Lead Security Engineer
Permanent / Full Time
Lead security engineer required for a well-known and highly respected organisation looking to build more Cyber Security capability across their business.
As a Lead Engineer, you will be highly technical but senior enough to be strategic and design solutions. This position reports to senior level technical management with a focus on collaborating with software engineering and data teams, to design and implement new cyber tech solutions, processes and integrating new tools into the CI/CD pipeline.
As part of a newly created team there will be the opportunity to set up from a greenfield position a lot of the time, having the opportunity to research best-fit tools and best practice processes.
We need somebody that has worked in a modern hybrid cloud environment, with knowledge around application security, secure coding, configuring and development of cyber tools and knowledge of automation and scripting. A background in Application Security and OR Devsecops would be really useful for this role. Responsibilities:
- Research, identify and implement potential configurations or development artifacts to meet cyber security requirements;
- Make pragmatic technical design and development decisions which meet cyber security requirements whilst remaining commercial;
- Provide input to solution architecture and high-level design documentation;
- Develop and maintain detailed design, as-built configuration, user guides, service guide and other artifacts as required;
- Collaborate with key technical teams and senior management to deliver Cyber Solutions that improve cyber posture and enable technical teams to work and build securely
- Sustainably engineer and automate security into all layers of our data platform to enhance our security, assurance, governance and compliance capabilities, including:
- Automating AWS vulnerability management, open policy agents (OPA), AWS IAM policies and permissions, docker file standards and configuration policies, building and automating pipeline security policy checks; and
- Work collaboratively with key stakeholders to proactively identify and mitigate potential threats against data and technology resources.

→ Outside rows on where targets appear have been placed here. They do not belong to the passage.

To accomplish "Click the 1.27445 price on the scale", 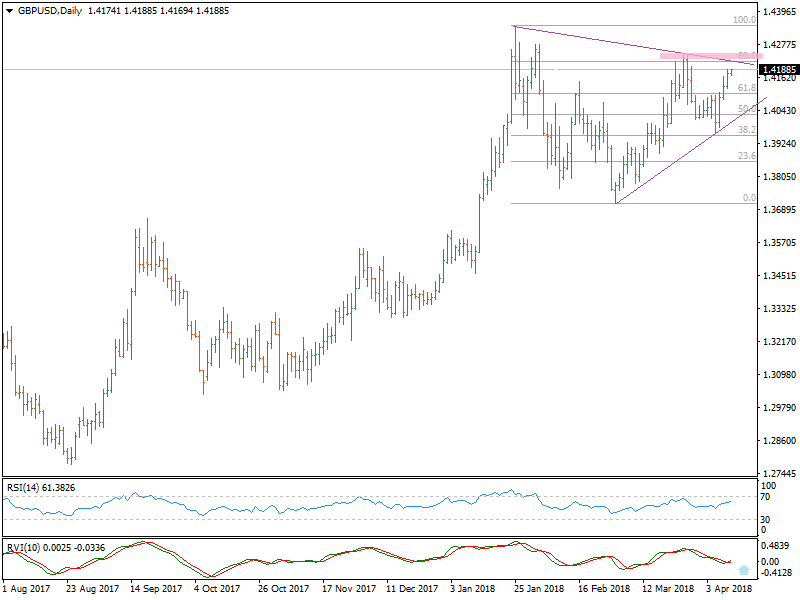I will (x=778, y=473).
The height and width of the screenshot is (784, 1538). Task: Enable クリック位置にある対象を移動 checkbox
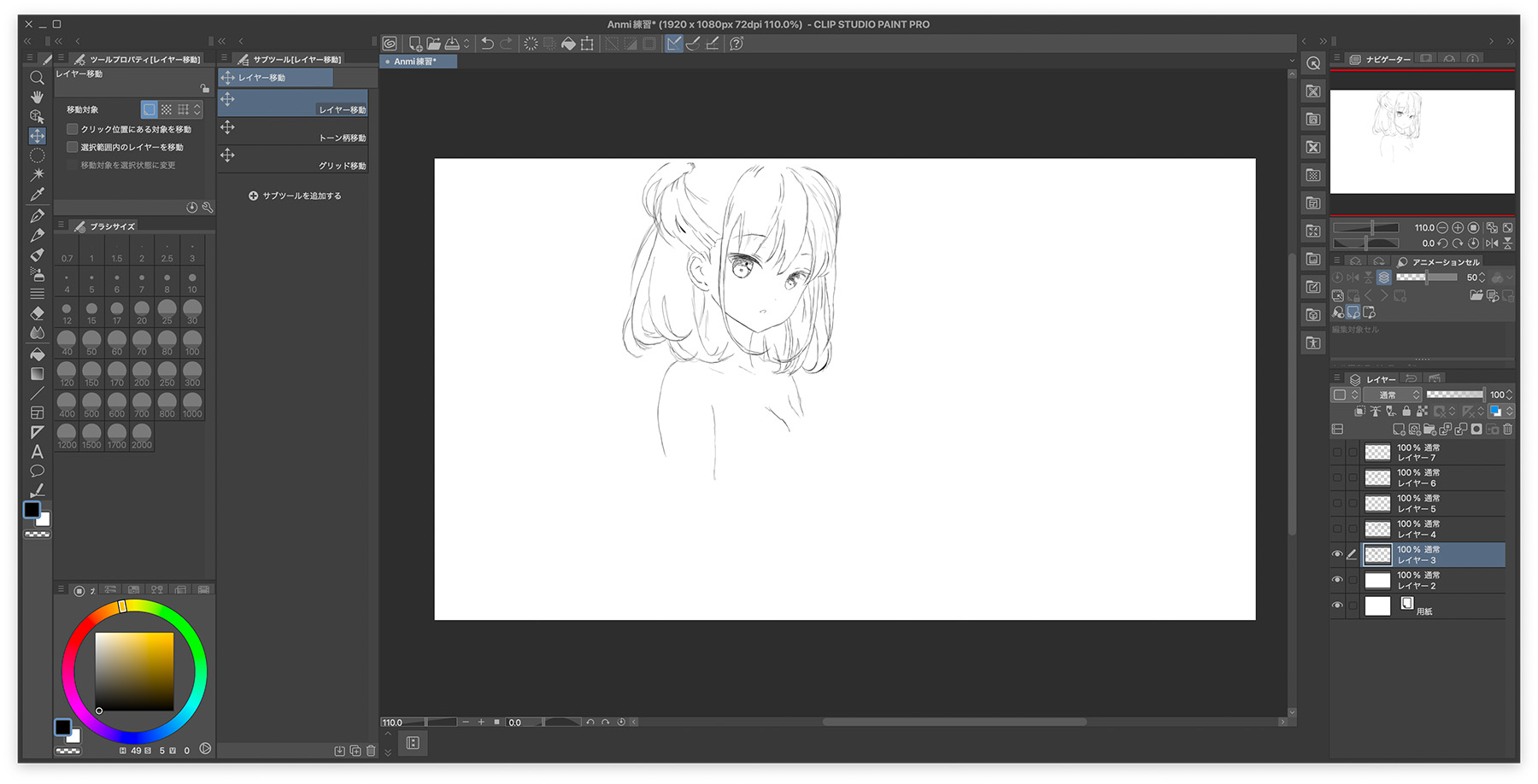73,129
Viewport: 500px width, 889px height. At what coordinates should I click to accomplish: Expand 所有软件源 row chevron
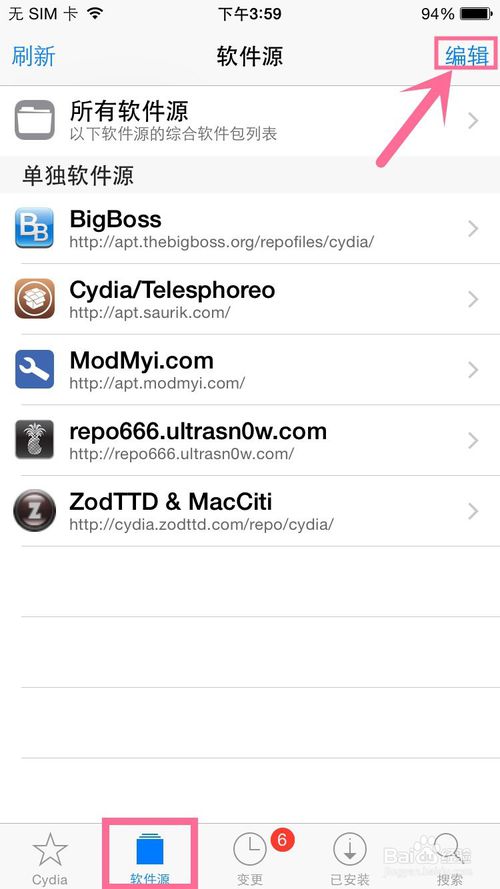point(473,120)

- Significant experience working as a Security Engineer within a large, complex environment;
- Strong experience in securing and integrating cloud workloads, managing CI/CD pipelines and security tooling within AWS and Azure cloud platforms;
- Demonstrated capabilities in analysing and optimising security configurations;
- Working knowledge of database security configuration and policy management including IAM and Schema;
- Experience in one or more key security domains such as security monitoring and vulnerability management, network security products and data loss prevention;
- Strong analytical and problem-solving capabilities;
- Well-developed interpersonal and influencing skills; and
- A genuine interest and passion to learn and develop new skills.